* Requirement
For the data that follows, give the number of lines in which "will" appears. Add nothing to it.

(Collected data entries)
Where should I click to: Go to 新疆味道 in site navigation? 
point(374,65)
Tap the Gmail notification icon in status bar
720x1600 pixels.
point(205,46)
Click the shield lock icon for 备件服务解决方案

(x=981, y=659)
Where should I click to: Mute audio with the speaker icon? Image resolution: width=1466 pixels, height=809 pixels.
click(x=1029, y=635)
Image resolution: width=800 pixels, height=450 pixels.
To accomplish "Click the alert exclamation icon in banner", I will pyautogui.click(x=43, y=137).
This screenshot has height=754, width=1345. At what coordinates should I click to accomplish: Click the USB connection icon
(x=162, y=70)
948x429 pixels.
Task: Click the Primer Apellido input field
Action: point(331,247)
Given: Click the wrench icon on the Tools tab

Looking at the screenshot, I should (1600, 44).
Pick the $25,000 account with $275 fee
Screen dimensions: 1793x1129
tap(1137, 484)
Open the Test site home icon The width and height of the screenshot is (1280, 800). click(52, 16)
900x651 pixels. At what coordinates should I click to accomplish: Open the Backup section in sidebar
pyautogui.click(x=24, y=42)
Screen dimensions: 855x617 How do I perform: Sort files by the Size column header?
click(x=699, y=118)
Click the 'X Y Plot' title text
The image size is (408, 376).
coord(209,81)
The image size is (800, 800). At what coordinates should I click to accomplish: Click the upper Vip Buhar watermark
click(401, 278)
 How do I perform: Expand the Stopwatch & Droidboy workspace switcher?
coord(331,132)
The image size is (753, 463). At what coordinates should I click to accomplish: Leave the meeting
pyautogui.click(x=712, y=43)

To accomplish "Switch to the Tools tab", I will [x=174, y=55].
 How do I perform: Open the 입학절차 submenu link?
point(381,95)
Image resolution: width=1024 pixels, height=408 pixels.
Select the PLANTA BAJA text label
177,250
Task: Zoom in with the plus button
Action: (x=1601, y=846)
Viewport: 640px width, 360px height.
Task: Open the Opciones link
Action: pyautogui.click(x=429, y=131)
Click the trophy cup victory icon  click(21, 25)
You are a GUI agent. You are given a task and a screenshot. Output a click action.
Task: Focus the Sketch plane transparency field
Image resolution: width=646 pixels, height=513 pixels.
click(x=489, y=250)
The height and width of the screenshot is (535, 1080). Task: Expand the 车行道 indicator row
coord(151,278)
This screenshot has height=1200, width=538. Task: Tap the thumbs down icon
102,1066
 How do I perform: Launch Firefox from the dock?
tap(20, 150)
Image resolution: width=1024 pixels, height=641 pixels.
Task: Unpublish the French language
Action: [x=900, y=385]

* Exercise solution
2